Modifying /etc/init.d/tiles-gen-client file
When stoping the VM /etc/init.d/tiles-gen-client stop is called to stop calculating. Actually its kind of a stop-later, which is aborted (processes are killed) after some time (default 120s). You can play with the value.
# timeout to wait for the client to finish on shutdown TIMEOUT=120
Exit virtual machine
To exit the virtual machine and continue working on your host system press the Host key which is displayed in the lower right corner of your VM window.

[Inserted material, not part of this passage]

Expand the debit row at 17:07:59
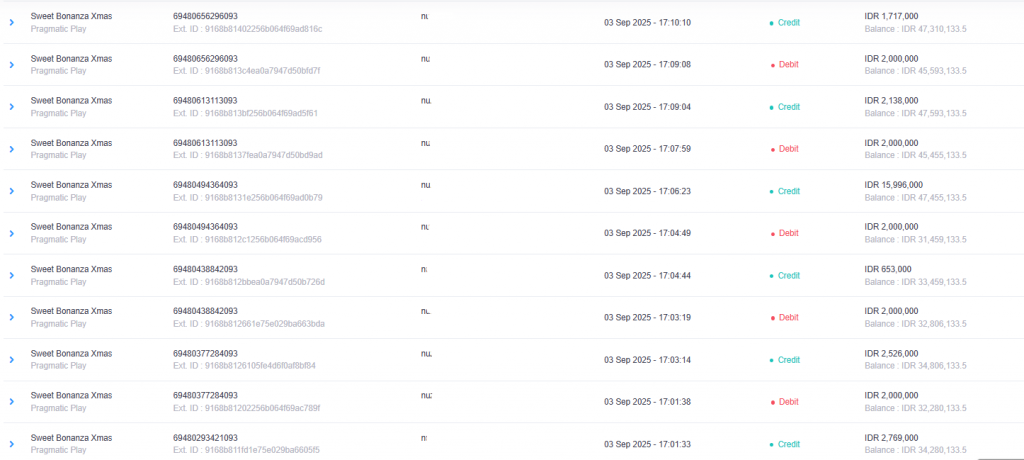Image resolution: width=1024 pixels, height=460 pixels. [11, 149]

Default values are:
HOST-KEY and H (default is the right hand Ctrl) Ctrl+H (use right hand Ctrl)
Running Headless
It is possible to run Tiles@Home without having a X-session running.
VB <3 uses 'vboxheadless', from 3.0 on use 'VBoxHeadless'
To be able to login to the osm when it is headless you have to install SSH:
sudo apt-get install ssh
And to figure out your current IP of the osm:
/sbin/ifconfig
You are now ready to run it headless (well, after you have got everything running in Virtualbox first).
In a console session run
vboxheadless -s name-of-your-vm
In my case that would be
vboxheadless -s osm
It is also possible to detach it and run it in the background
vboxheadless -s osm > /dev/null 2>&1 &
On a machine running a X-Session, you can also connect with rdesktop (or from a remote machine, then replace localhost with your hosts IP)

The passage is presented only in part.